Pour cette sportive de haut niveau, « la limite, c’est le bon sens » dans la recherche sur l’amélioration des performances : « Cela ne sert à rien de vouloir pallier un handicap pour être plus fort qu’avant. Est-ce que je serais plus forte si j’avais toujours mes deux jambes ? Je n’en sais rien. Mais il est probable que je n’aurais peut-être jamais accepté les sacrifices que j’ai acceptés, jamais eu cette volonté de me battre. Le matériel ne sublime pas encore l’humain. Et en tout cas il ne supplante pas le membre manquant. Il faut s’arrêter lorsqu’on sent que l’on a retrouvé 100% de ses capacités de base ».

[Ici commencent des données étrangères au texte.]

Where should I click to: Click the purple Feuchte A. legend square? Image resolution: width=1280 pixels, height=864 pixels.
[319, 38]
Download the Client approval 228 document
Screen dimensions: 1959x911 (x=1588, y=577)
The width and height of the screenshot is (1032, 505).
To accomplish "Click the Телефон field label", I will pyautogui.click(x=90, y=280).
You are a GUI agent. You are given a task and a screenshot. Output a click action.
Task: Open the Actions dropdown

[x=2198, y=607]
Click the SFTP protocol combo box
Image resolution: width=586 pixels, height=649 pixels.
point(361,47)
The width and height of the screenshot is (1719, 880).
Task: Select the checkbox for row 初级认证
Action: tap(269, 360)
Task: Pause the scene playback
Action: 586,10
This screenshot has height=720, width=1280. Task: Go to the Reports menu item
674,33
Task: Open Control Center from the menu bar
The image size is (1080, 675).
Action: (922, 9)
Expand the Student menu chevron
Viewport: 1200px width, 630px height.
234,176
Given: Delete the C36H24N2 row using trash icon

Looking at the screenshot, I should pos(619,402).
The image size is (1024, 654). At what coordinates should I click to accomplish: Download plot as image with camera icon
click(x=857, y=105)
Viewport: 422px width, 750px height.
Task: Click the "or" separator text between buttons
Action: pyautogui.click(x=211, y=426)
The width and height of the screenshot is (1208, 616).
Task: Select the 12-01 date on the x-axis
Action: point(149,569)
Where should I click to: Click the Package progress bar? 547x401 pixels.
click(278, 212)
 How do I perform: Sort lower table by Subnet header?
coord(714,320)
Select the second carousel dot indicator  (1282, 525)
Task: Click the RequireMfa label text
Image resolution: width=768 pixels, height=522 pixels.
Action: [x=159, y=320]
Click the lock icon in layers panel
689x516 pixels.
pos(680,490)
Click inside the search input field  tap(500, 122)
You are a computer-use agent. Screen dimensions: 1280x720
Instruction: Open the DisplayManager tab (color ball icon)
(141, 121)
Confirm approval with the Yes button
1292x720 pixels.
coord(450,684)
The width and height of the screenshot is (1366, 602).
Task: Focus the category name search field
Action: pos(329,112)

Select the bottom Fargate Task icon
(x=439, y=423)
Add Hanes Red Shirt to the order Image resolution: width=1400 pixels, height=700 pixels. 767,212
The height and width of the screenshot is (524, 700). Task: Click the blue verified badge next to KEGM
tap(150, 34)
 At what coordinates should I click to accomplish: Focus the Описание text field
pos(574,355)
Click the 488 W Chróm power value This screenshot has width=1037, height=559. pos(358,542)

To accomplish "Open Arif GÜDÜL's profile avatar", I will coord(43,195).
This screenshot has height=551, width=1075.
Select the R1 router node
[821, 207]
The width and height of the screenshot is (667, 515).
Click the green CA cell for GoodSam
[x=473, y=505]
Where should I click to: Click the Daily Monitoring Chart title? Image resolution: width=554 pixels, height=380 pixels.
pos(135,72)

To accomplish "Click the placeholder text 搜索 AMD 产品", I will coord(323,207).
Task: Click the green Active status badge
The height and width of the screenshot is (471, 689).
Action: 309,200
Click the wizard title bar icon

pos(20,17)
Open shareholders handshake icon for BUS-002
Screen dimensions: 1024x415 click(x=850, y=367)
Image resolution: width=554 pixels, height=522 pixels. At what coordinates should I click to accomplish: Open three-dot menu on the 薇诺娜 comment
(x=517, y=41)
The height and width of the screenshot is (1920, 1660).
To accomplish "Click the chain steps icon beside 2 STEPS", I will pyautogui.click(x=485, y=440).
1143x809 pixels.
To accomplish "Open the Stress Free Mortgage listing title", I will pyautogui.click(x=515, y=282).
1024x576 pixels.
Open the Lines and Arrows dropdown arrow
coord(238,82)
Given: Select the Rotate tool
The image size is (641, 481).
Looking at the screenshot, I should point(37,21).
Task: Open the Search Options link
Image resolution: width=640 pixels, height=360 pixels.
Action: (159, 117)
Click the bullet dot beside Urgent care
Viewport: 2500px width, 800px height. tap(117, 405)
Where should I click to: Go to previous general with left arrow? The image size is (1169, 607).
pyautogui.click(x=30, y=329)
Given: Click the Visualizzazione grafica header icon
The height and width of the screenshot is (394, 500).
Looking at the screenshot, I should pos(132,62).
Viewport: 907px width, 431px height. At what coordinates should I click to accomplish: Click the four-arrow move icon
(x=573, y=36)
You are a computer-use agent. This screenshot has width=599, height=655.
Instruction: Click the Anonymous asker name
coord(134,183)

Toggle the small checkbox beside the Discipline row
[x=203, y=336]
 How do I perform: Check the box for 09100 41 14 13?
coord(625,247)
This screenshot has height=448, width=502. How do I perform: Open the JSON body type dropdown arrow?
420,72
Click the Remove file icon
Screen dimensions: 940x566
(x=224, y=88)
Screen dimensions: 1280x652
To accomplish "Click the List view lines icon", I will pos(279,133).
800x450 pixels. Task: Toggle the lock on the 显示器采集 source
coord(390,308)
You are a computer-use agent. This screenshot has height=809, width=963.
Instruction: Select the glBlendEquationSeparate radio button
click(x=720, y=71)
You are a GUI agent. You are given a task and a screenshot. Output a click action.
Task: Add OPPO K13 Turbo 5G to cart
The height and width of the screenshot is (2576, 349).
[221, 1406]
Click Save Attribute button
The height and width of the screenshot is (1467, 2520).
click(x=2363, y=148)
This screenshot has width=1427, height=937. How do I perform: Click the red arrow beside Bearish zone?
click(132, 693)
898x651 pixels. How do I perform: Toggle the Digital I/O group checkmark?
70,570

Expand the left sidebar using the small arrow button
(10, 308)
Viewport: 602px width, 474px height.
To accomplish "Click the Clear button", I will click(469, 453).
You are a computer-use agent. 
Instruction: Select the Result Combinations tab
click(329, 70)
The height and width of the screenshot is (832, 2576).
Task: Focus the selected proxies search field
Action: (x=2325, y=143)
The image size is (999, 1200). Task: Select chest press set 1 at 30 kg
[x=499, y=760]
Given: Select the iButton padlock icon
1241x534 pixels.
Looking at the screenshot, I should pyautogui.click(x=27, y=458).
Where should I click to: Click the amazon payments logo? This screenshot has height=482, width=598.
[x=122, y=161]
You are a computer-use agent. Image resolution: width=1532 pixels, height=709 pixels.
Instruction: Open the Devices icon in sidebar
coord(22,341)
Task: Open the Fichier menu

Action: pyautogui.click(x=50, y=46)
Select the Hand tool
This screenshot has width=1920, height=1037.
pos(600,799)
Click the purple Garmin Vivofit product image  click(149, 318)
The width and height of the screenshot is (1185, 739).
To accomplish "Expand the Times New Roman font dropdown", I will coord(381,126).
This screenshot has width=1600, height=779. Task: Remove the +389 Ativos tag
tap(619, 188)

Consciente des risques de l’ « humain augmenté », elle rappelle que « les techniques ne doivent pas servir à augmenter les performances mais à protéger le corps ». Elle constate avec inquiétude le changement de regard sur les porteurs de prothèses : « Avant (…), les gens disaient de moi ‘Elle s’en sort bien avec sa prothèse’ ». Aujourd’hui, « il y a plus de ressentiment », les gens pensent : « De toute façon, avec sa prothèse, c’est plus facile ».
Son témoignage appelle à la prudence : « Je me suis parfois demandé jusqu’où j’étais prête à aller. Le transhumanisme me fait peur. A trop vouloir instrumentaliser le corps, on dérive. Saura-t-on contrôler la machinerie que l’on peut nous mettre sur le corps ? Pas sûr ».